::: Supplied information :::

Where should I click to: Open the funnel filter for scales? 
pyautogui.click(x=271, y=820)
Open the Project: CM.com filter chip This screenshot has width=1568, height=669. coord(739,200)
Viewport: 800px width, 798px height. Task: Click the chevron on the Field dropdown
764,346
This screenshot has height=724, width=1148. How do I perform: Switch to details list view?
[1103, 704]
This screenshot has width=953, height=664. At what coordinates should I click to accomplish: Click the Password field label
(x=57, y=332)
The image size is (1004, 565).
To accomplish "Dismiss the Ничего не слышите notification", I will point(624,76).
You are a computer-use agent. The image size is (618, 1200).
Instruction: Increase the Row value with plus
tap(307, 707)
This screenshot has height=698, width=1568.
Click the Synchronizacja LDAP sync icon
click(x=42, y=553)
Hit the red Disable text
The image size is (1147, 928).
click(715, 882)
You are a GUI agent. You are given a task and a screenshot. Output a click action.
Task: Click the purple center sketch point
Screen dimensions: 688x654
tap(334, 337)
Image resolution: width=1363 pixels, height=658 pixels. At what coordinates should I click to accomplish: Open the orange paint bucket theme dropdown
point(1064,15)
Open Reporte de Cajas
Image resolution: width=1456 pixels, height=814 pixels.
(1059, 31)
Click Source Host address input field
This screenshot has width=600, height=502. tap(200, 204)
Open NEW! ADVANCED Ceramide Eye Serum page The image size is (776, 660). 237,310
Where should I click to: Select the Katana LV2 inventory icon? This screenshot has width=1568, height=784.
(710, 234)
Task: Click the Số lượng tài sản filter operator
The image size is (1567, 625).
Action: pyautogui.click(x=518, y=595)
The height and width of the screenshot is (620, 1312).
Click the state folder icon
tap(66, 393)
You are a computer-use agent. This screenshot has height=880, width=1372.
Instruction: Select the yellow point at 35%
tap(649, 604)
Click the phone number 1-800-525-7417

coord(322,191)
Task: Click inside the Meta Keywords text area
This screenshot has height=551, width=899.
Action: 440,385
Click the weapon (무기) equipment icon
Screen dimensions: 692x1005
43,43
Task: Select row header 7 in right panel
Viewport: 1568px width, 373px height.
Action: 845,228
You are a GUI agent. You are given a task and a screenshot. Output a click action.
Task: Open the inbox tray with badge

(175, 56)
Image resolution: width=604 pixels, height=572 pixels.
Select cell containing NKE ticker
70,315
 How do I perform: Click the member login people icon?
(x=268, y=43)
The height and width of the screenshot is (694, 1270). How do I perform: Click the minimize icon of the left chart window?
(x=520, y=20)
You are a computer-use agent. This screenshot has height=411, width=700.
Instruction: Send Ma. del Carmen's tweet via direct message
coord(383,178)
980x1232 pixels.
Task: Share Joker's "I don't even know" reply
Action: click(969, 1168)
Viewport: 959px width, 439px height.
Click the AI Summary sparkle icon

:::

The entire listing should be repeated with no line missing and no word altered.

Where should I click to: Open the funnel filter for scales? 
pyautogui.click(x=271, y=820)
Open the Project: CM.com filter chip This screenshot has width=1568, height=669. coord(739,200)
Viewport: 800px width, 798px height. Task: Click the chevron on the Field dropdown
764,346
This screenshot has height=724, width=1148. How do I perform: Switch to details list view?
[1103, 704]
This screenshot has width=953, height=664. At what coordinates should I click to accomplish: Click the Password field label
(x=57, y=332)
The image size is (1004, 565).
To accomplish "Dismiss the Ничего не слышите notification", I will point(624,76).
You are a computer-use agent. The image size is (618, 1200).
Instruction: Increase the Row value with plus
tap(307, 707)
This screenshot has height=698, width=1568.
Click the Synchronizacja LDAP sync icon
click(x=42, y=553)
Hit the red Disable text
The image size is (1147, 928).
click(715, 882)
You are a GUI agent. You are given a task and a screenshot. Output a click action.
Task: Click the purple center sketch point
Screen dimensions: 688x654
tap(334, 337)
Image resolution: width=1363 pixels, height=658 pixels. At what coordinates should I click to accomplish: Open the orange paint bucket theme dropdown
point(1064,15)
Open Reporte de Cajas
Image resolution: width=1456 pixels, height=814 pixels.
(1059, 31)
Click Source Host address input field
This screenshot has width=600, height=502. tap(200, 204)
Open NEW! ADVANCED Ceramide Eye Serum page The image size is (776, 660). 237,310
Where should I click to: Select the Katana LV2 inventory icon? This screenshot has width=1568, height=784.
(710, 234)
Task: Click the Số lượng tài sản filter operator
The image size is (1567, 625).
Action: pyautogui.click(x=518, y=595)
The height and width of the screenshot is (620, 1312).
Click the state folder icon
tap(66, 393)
You are a computer-use agent. This screenshot has height=880, width=1372.
Instruction: Select the yellow point at 35%
tap(649, 604)
Click the phone number 1-800-525-7417

coord(322,191)
Task: Click inside the Meta Keywords text area
This screenshot has height=551, width=899.
Action: 440,385
Click the weapon (무기) equipment icon
Screen dimensions: 692x1005
43,43
Task: Select row header 7 in right panel
Viewport: 1568px width, 373px height.
Action: 845,228
You are a GUI agent. You are given a task and a screenshot. Output a click action.
Task: Open the inbox tray with badge

(175, 56)
Image resolution: width=604 pixels, height=572 pixels.
Select cell containing NKE ticker
70,315
 How do I perform: Click the member login people icon?
(x=268, y=43)
The height and width of the screenshot is (694, 1270). How do I perform: Click the minimize icon of the left chart window?
(x=520, y=20)
You are a computer-use agent. This screenshot has height=411, width=700.
Instruction: Send Ma. del Carmen's tweet via direct message
coord(383,178)
980x1232 pixels.
Task: Share Joker's "I don't even know" reply
Action: click(969, 1168)
Viewport: 959px width, 439px height.
Click the AI Summary sparkle icon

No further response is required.